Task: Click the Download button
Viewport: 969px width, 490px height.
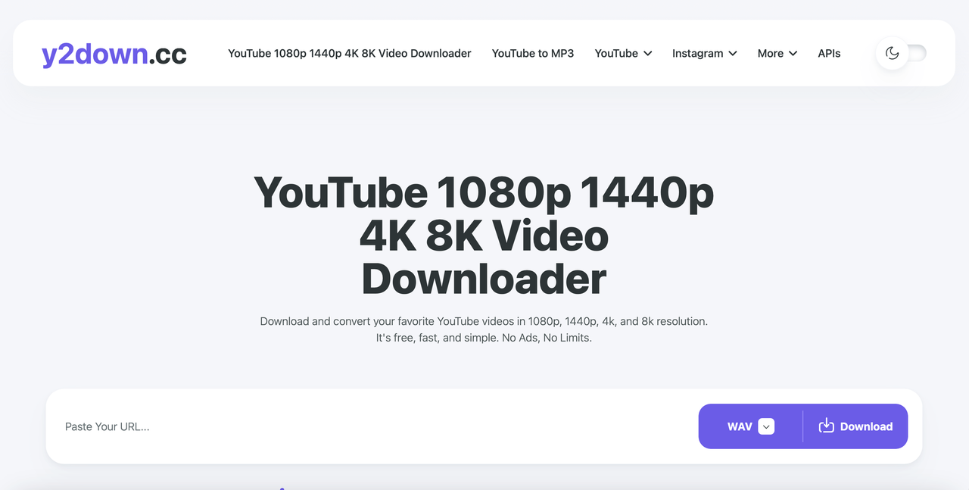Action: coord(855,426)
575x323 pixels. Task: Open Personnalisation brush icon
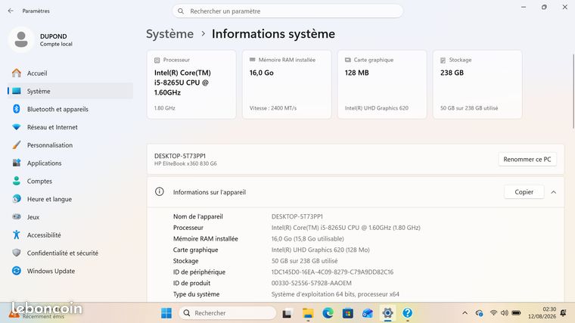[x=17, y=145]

==

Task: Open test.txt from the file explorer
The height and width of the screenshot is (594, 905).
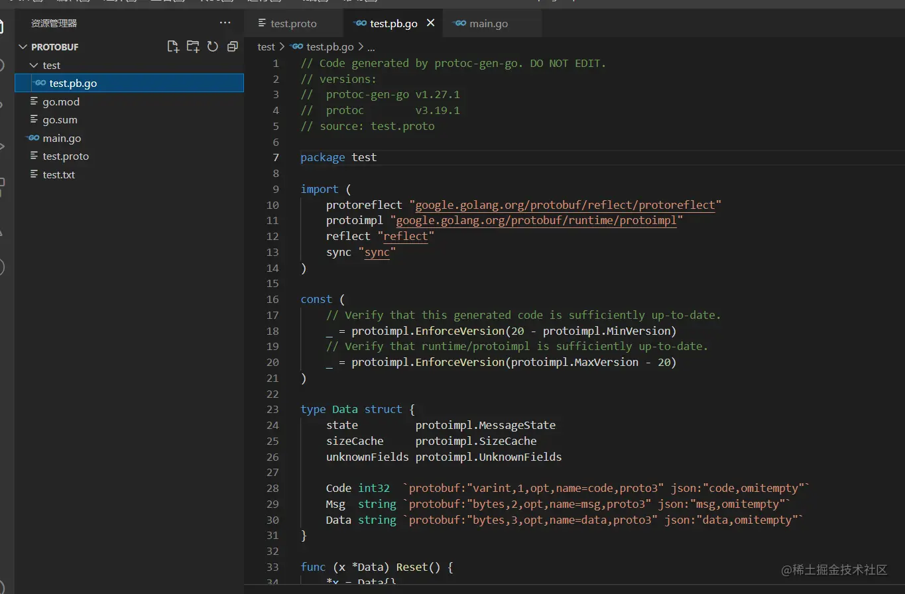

---

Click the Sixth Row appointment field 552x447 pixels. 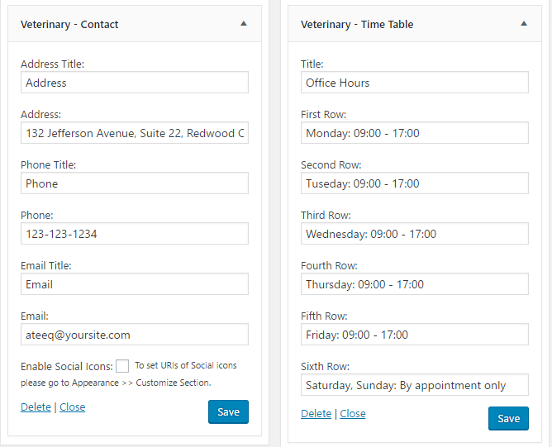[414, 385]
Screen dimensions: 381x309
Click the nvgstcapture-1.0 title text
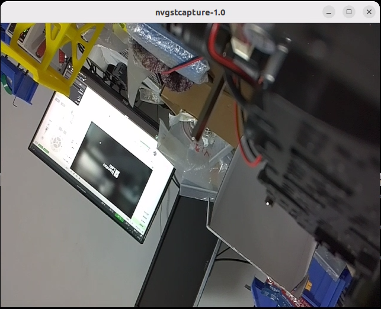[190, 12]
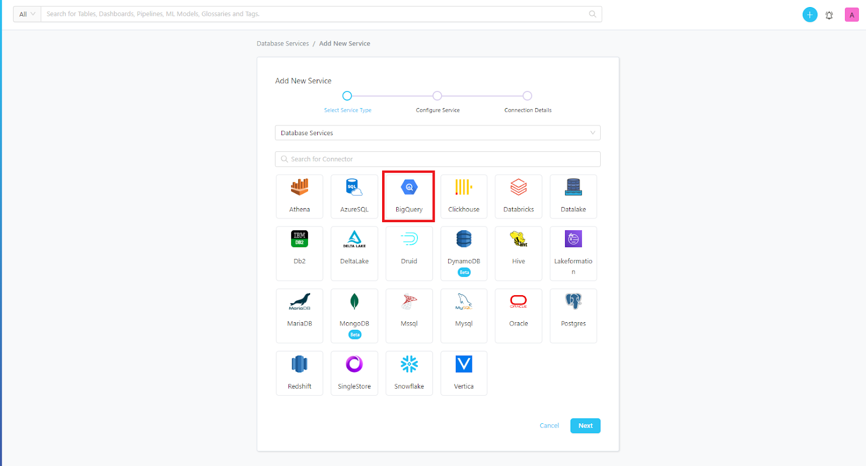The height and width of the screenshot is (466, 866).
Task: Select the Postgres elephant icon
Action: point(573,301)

How to complete this task. Word for word, restate the lines of the data above that fall between the line holding "Task: Open test.txt from the file explorer" and the line holding "The height and width of the screenshot is (594, 905).", inclusive, and no other lines.

Reply to the task.
Task: Open test.txt from the file explorer
The height and width of the screenshot is (594, 905).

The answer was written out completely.